Après le remarqué Hors Satan et une flopée de longs-métrages dont plusieurs récompensés à Cannes, l'enfent terrible Bruno Dumont décide de changer un peu son modus operandi : pour la première fois, il travaillera avec une grande actrice professionnelle, et pour la première fois aussi, son film sera un biopic.
Mais comme il n'est pas Bruno Dumont pour rien, Binoche se retrouve au milieu d'acteurs non professionnels pour la plupart et le sujet est quelque peu travesti : de la vie de Camille Claudel nous ne connaîtrons que quelques jours dans son asile, en 1915. Et tout le film est une magistrale leçon de travestissement du réel et de réflexion sur le jeu et sur la mise en scène.
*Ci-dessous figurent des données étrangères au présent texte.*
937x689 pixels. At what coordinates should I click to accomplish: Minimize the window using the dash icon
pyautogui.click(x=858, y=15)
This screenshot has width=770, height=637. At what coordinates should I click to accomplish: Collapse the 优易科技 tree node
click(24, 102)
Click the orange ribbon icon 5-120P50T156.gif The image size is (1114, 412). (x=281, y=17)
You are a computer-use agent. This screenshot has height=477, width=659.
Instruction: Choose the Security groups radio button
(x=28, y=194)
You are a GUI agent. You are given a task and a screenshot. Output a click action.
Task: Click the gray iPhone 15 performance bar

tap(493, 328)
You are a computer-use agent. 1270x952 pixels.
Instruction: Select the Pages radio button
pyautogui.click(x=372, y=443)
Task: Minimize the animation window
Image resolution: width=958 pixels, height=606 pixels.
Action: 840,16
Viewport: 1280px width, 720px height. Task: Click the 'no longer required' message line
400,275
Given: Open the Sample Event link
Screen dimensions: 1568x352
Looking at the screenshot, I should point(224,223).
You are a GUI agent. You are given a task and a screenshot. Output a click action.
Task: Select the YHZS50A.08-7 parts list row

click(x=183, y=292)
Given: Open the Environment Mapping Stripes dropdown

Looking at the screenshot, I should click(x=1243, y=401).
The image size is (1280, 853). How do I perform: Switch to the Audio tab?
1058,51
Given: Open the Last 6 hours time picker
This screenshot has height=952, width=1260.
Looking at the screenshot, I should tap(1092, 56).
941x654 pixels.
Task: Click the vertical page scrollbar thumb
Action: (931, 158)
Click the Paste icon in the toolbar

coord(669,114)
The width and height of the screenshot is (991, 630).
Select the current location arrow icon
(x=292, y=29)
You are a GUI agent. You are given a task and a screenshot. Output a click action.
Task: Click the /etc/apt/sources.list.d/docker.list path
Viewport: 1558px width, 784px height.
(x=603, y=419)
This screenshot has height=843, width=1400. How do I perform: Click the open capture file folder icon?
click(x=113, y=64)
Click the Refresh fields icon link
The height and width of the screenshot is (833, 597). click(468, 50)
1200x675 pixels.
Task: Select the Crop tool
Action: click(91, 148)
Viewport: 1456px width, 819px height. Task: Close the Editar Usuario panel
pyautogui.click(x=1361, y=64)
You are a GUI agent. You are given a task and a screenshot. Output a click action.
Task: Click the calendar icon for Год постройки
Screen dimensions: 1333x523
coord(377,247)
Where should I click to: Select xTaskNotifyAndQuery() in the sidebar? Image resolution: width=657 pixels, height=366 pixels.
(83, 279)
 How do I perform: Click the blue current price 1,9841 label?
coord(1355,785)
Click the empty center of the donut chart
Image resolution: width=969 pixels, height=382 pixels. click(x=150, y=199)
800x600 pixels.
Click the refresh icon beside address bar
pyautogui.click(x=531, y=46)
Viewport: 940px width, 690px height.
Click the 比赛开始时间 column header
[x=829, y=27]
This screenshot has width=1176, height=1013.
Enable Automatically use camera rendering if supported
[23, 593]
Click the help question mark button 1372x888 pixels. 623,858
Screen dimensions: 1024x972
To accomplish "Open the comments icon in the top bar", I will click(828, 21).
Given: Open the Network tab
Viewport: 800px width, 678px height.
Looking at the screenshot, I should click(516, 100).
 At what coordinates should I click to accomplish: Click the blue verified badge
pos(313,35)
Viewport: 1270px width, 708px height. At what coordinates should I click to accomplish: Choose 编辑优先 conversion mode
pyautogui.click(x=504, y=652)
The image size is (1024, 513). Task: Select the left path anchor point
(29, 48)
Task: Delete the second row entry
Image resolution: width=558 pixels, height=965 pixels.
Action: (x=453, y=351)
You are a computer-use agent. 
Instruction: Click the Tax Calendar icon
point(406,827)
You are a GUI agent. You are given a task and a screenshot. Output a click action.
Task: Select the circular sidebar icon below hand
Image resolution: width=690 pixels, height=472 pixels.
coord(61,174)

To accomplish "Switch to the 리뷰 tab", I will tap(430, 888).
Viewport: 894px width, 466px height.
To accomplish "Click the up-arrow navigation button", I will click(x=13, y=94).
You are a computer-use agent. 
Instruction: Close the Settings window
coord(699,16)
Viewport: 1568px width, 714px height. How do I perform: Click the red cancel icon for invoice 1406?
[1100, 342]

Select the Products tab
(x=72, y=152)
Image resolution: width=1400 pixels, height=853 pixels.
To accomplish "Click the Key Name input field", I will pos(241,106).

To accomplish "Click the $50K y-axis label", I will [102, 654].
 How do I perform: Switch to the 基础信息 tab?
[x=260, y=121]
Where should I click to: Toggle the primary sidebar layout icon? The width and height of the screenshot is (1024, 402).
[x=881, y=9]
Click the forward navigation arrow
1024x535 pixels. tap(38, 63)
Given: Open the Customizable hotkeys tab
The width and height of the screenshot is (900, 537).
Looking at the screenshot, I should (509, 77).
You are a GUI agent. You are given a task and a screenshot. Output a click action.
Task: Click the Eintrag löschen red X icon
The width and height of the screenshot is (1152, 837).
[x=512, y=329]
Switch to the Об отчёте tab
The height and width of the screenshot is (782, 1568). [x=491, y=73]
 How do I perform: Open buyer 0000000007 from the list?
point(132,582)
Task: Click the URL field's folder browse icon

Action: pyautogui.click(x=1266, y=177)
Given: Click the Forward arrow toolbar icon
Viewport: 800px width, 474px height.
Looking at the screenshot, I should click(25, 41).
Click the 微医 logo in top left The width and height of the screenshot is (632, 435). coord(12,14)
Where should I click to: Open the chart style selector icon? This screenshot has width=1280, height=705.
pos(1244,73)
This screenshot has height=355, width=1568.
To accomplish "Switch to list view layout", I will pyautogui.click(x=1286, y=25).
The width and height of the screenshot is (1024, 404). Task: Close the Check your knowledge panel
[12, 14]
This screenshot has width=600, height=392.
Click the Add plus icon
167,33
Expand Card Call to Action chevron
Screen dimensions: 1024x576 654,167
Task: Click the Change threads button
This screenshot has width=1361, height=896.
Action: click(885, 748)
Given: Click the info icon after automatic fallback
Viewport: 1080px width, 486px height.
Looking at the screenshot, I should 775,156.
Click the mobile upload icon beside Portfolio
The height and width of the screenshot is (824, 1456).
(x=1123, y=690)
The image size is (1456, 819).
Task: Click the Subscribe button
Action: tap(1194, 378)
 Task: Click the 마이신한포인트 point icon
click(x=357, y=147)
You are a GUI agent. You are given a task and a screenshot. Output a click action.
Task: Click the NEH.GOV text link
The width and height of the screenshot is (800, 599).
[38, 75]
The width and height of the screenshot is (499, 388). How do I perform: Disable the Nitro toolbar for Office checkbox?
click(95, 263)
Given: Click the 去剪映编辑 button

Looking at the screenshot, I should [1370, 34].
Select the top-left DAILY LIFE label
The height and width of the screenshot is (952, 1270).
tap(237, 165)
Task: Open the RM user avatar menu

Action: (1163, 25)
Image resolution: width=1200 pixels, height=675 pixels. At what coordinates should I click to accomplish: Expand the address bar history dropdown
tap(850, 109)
Les décors fort jolis reconstituent les lieux réels de l'actions, mais ils n'en sont pas moins des décors. Binoche, dans un rôle à la hauteur de son talent et parmi les plus beau de sa carrière, avance, dévastée,lucide, au milieu de folles qui le sont vraiment et d'infirmières qui le sont vraiment. Mais les miroirs vacillent : vraies folles et vraies infirmières, mais actrices pourtant, car tout est joué, reconstitué et l'asile est transposé dans le temps. Dès lors, comment faire la part entre la folie réelle qui peut traverser certains personnages et la part de jeu inévitable que les caméras saisissent ? C'est criant lorsque ce jeu de gigognes et mis en abîme par une séquence de théâtre remarquable : devant le terne spectacle de fous tentant de jouer, l'actrice (ou l'artiste ?) fond brusquement en larmes.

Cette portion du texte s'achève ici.